- Work instructions: Only the lines from the start of the data below through the line that contains "Task: Click the Wklej (Paste) clipboard icon" are to be copied, exactly and without pictures.

Data provided section start

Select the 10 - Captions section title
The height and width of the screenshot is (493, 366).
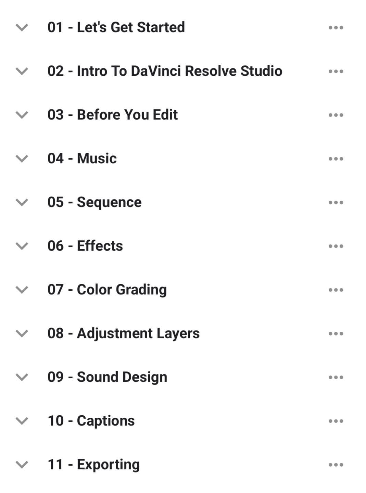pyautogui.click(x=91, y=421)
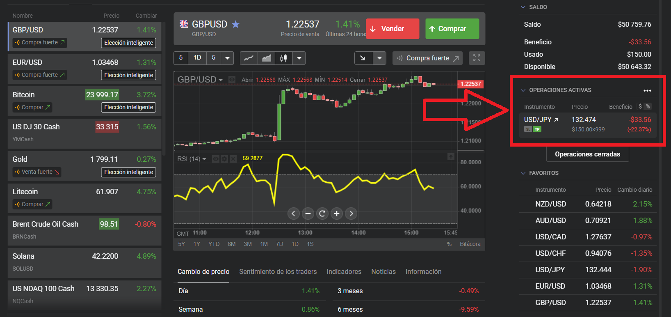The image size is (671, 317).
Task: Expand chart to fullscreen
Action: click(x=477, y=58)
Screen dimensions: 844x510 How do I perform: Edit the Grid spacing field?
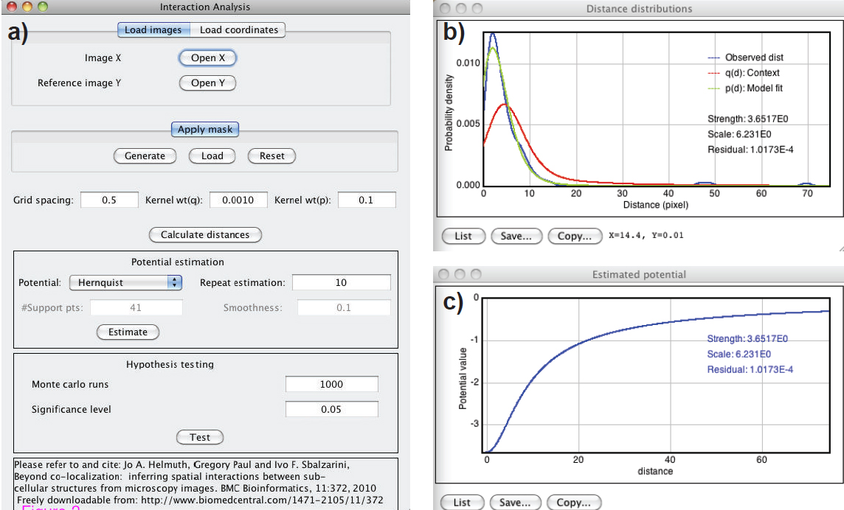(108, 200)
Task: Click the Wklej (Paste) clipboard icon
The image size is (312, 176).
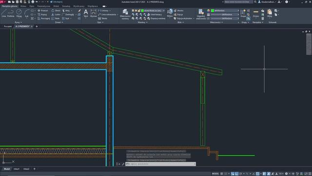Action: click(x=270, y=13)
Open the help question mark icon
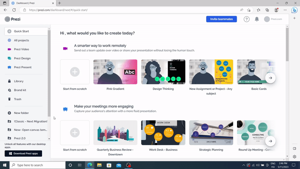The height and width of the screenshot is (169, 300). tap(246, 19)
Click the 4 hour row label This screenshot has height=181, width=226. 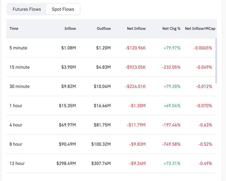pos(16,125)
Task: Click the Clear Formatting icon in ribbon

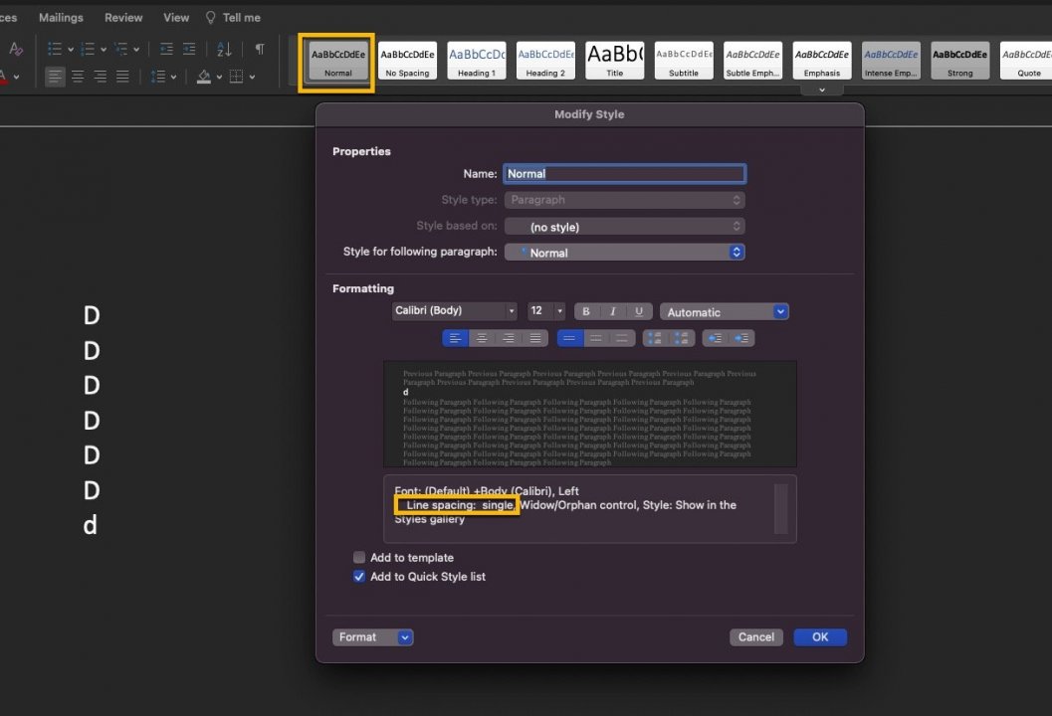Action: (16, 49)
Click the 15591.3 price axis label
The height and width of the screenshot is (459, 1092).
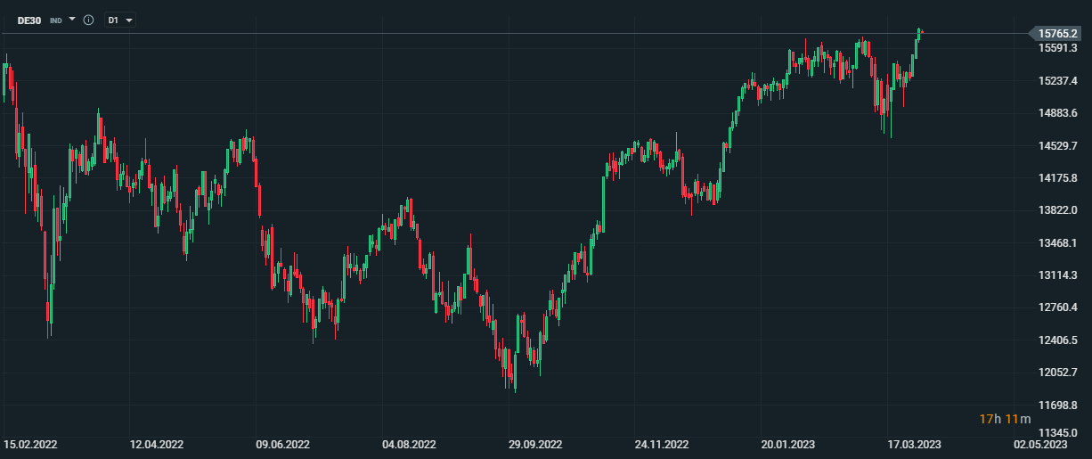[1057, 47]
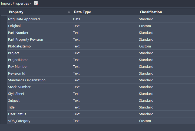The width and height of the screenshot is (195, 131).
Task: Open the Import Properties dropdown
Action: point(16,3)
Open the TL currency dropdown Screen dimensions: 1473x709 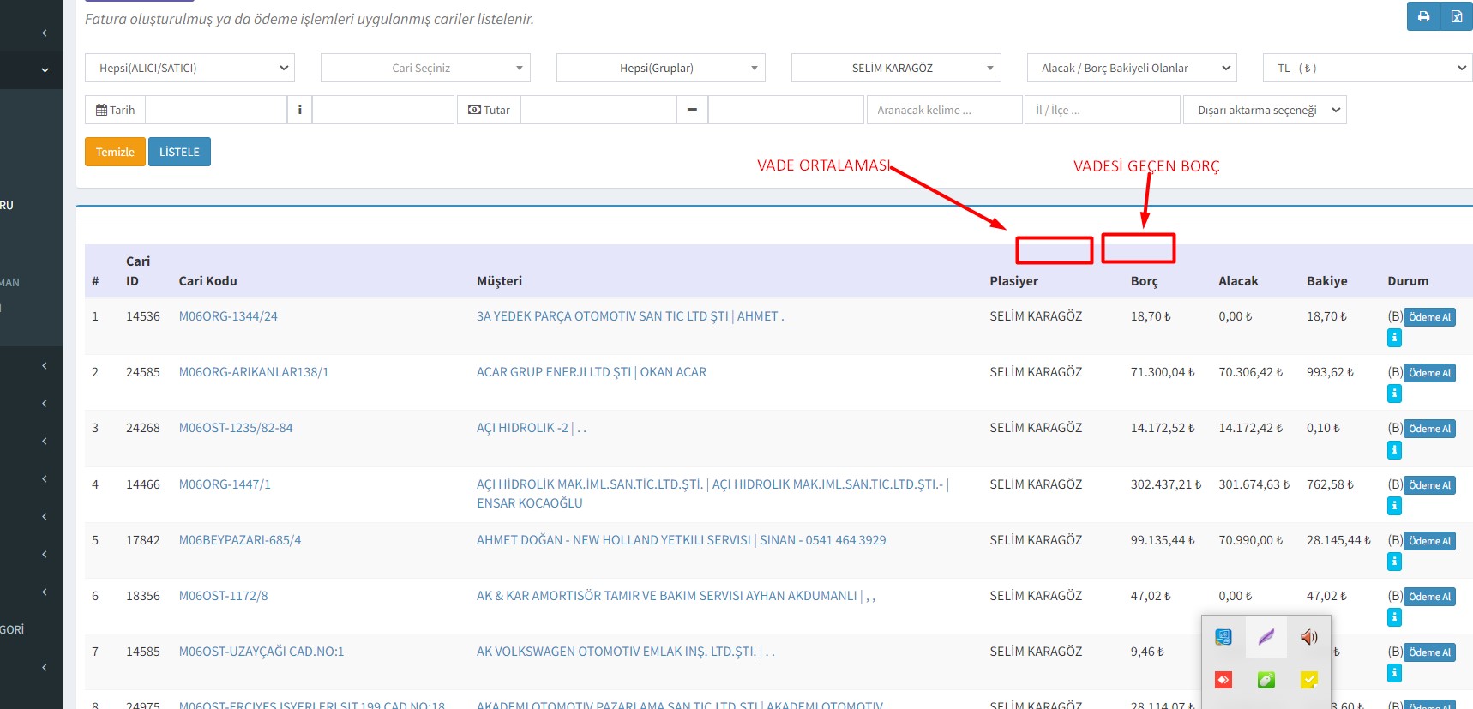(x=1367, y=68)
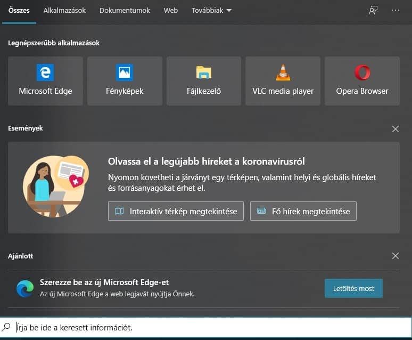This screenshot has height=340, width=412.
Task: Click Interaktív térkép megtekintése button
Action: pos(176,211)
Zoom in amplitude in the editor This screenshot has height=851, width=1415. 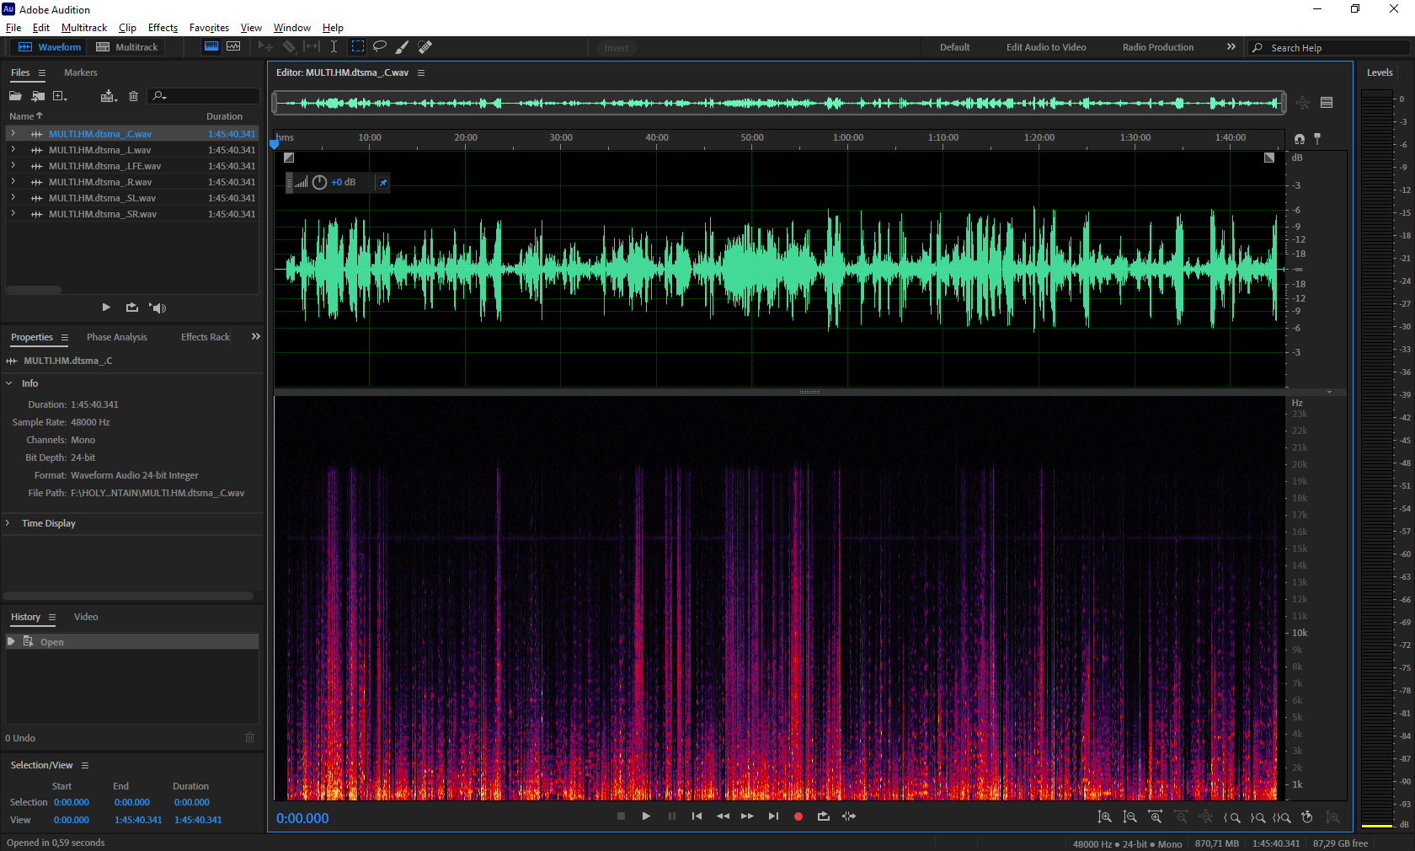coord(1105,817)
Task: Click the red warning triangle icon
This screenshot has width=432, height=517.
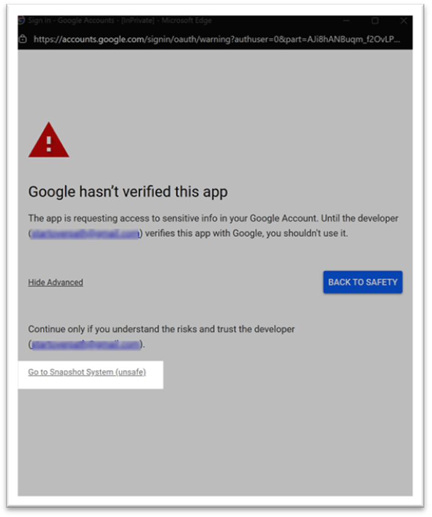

Data provided section end

- Written response:
Select the 10 - Captions section title
The height and width of the screenshot is (493, 366).
pyautogui.click(x=91, y=421)
The image size is (671, 317).
Task: Expand chart to fullscreen
Action: click(x=477, y=58)
Screen dimensions: 844x510 How do I perform: Edit the Grid spacing field?
(108, 200)
Task: Click the Wklej (Paste) clipboard icon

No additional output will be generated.